Cyclooxygenases and Lipoxygenases. The eicosanoids (above) require several enzymatic steps to be synthesized from unsaturated fatty acids; the cyclooxygenase (COX) and lipoxygenase (LOX) enzymes catalyze the first steps in these reactions. Cyclooxygenases initiate the conversion of omega-3 and omega-6 derivatives into one of the many prostaglandins or thromboxanes. The interest in COX enzyme metabolism comes from the fact that its inhibition leads to decreased prostaglandin synthesis, and therefore a reduction in inflammation, fever, and pain. The analgesic and anti-inflammatory activity of aspirin and the non-steroidal anti- inflammatory drugs (NSAIDS, like ibuprofen and naproxen) is due to their inhibition of COX enzymes. There are two COX enzymes with well-defined roles in humans (COX-1 and COX-2). COX-2 has the most relevance to the inflammatory process: it is normally inactive, but is turned on during inflammation and stimulates this process of inflammation by creating pro-inflammatory prostaglandins and thromboxanes.
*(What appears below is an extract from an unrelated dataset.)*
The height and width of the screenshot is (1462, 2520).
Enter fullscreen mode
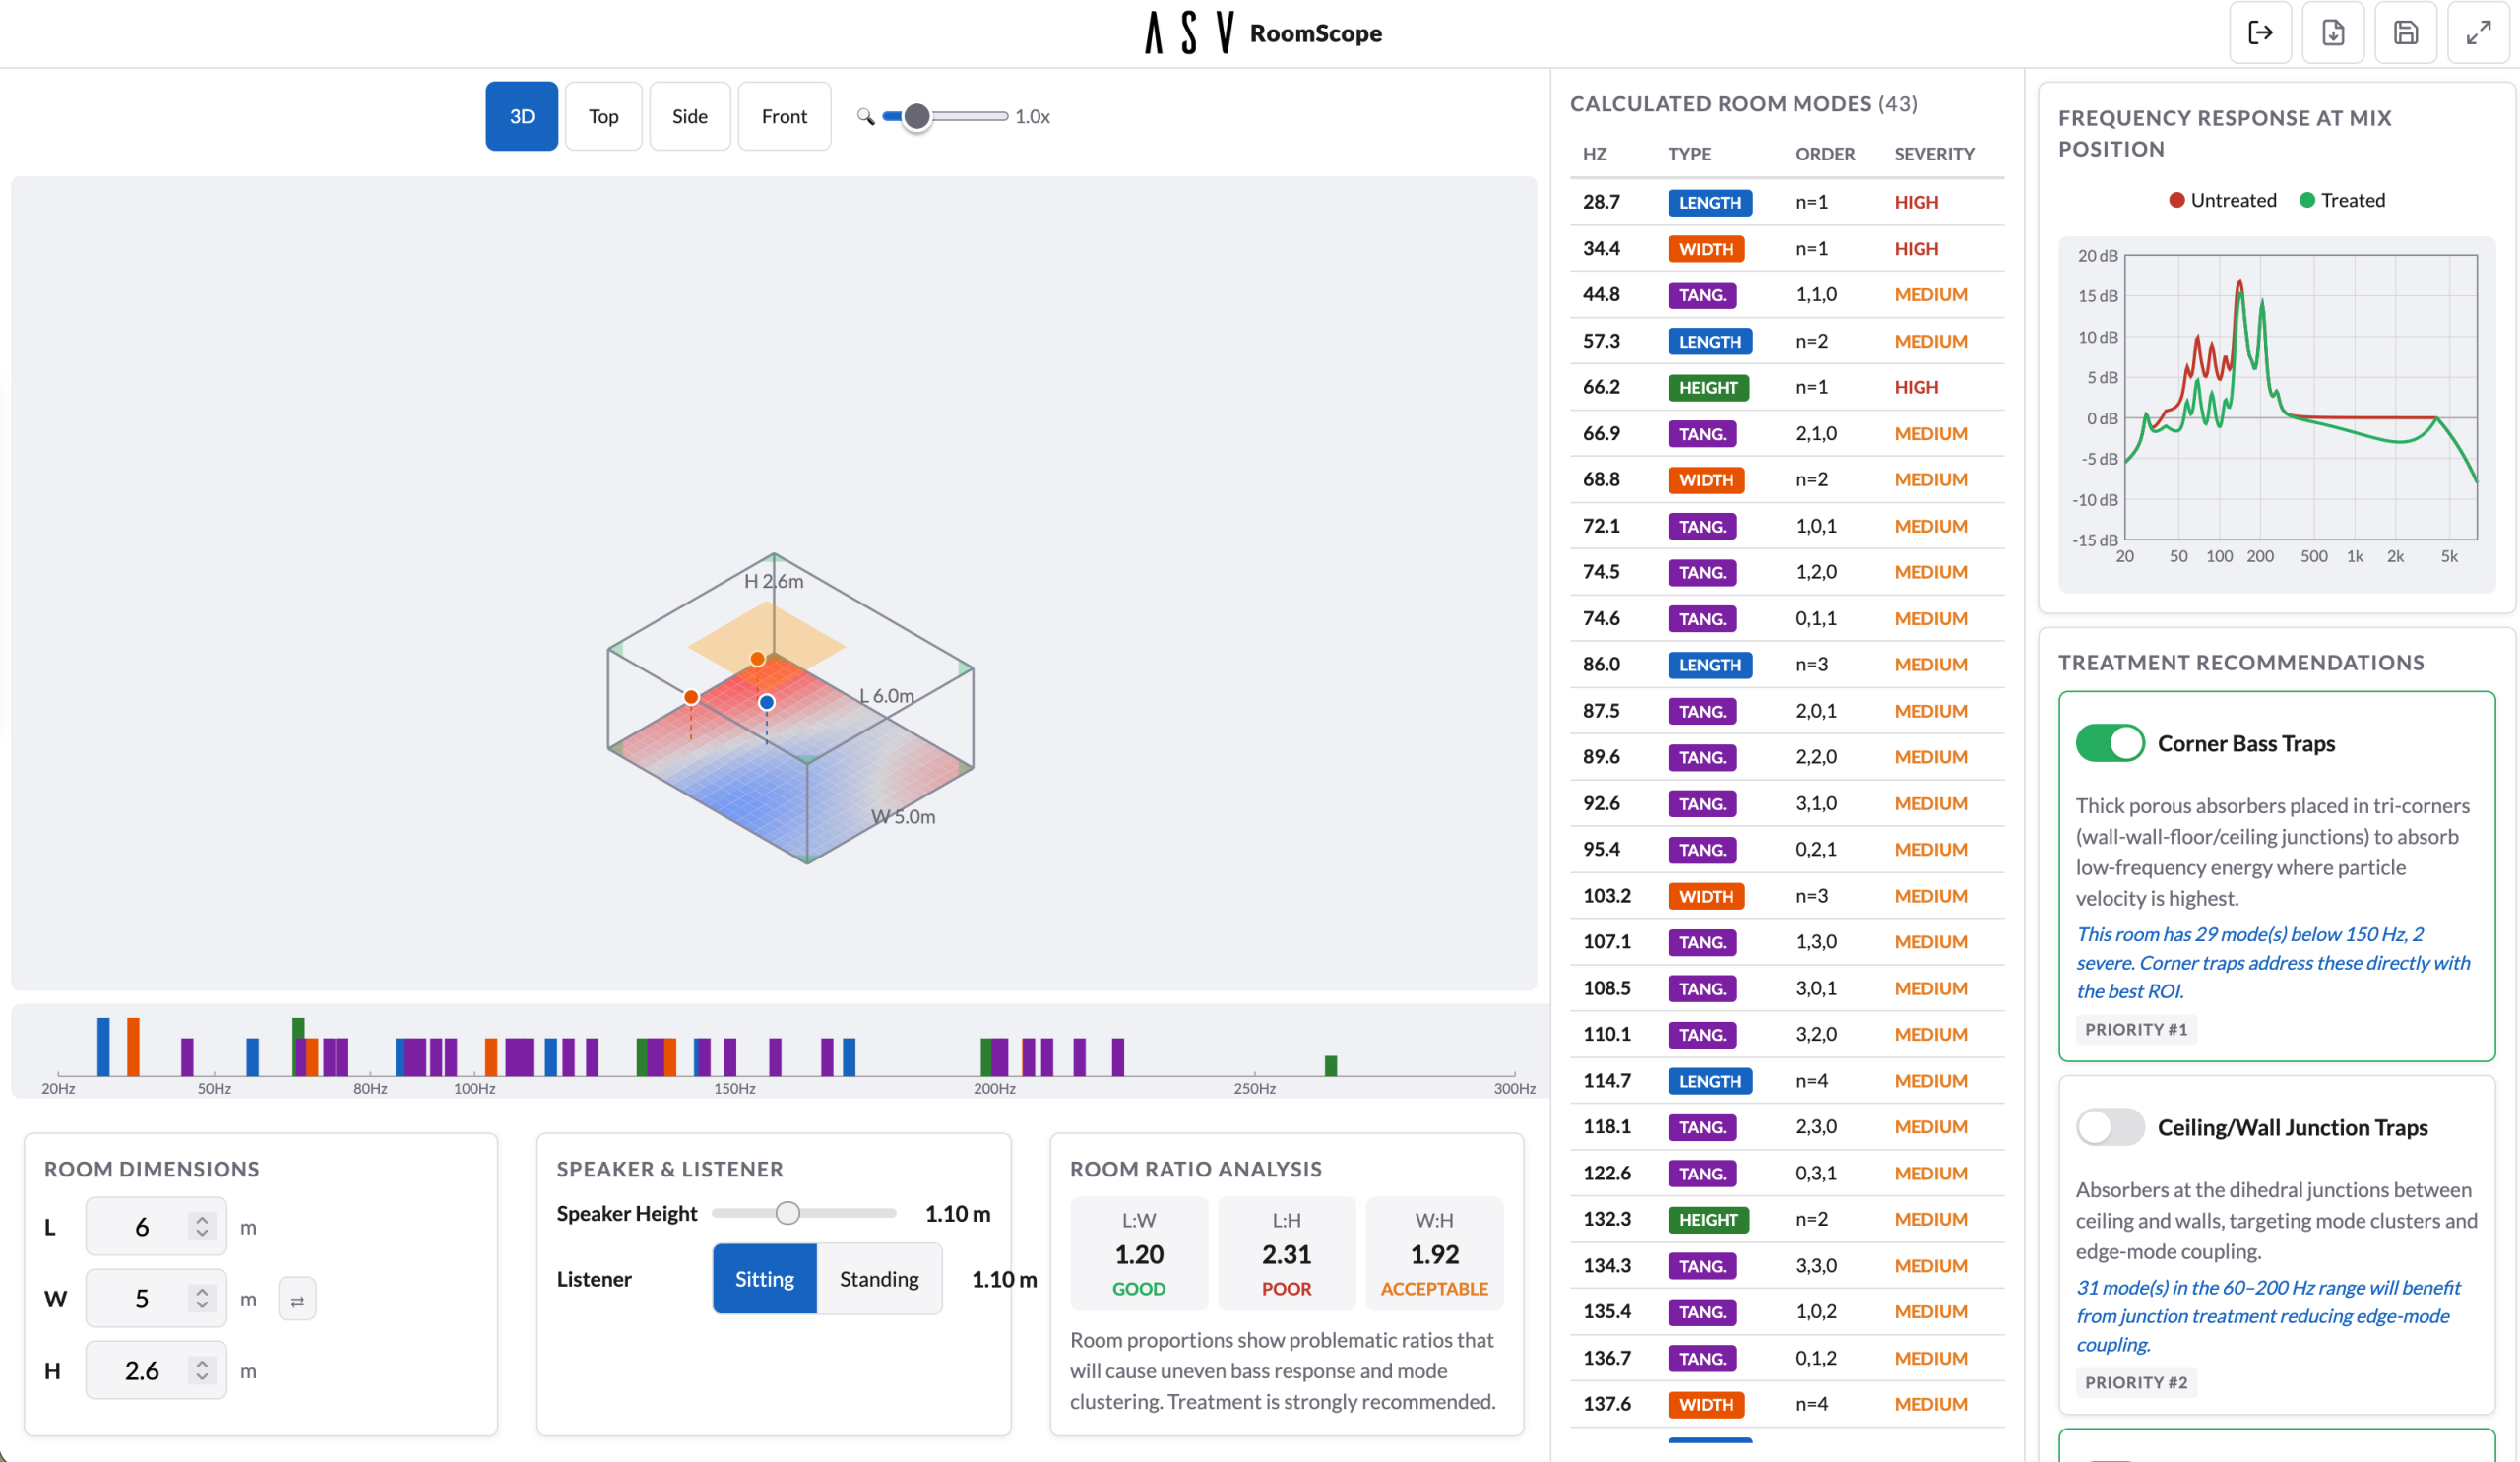2479,33
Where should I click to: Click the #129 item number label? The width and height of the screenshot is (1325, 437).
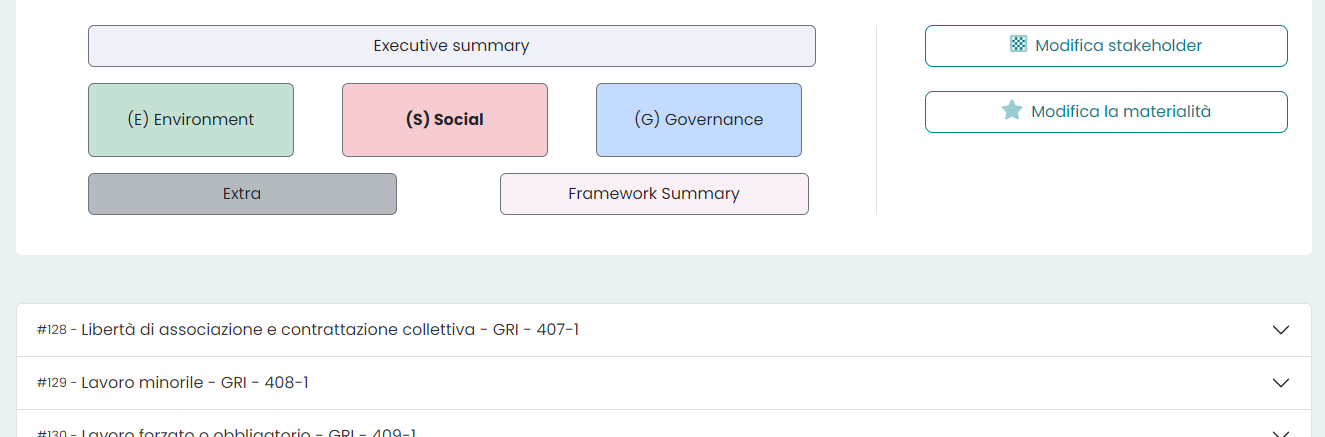(51, 383)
Lipoxygenases convert fatty acids into proinflammatory leukotrienes, important local mediators of inflammation. Several potent inflammatory leukotrienes are produced by 5-LOX in mammals. Lipoxygenase enzymes, and the pro-inflammatory factors they produce, have a fundamental role in the inflammatory process by aiding in the recruitment of white blood cells to the site of inflammation. They also stimulate local cells to produce cytokines, which amplifies the inflammatory response (Luo et al. 2011). Thus, LOX enzymes may be involved in a wide variety of inflammatory conditions, and represent an additional target for anti-inflammatory therapy

While COX and LOX enzymes are most often associated with pro-inflammatory processes, it is important to remember that both enzymes also produce factors that inhibit or resolve inflammation and promote tissue repair (including the prostacyclins and lipoxins), The proper transition from the pro- to anti-inflammatory activities of the COX and LOX enzymes is an important for the progression of a healthy inflammatory response.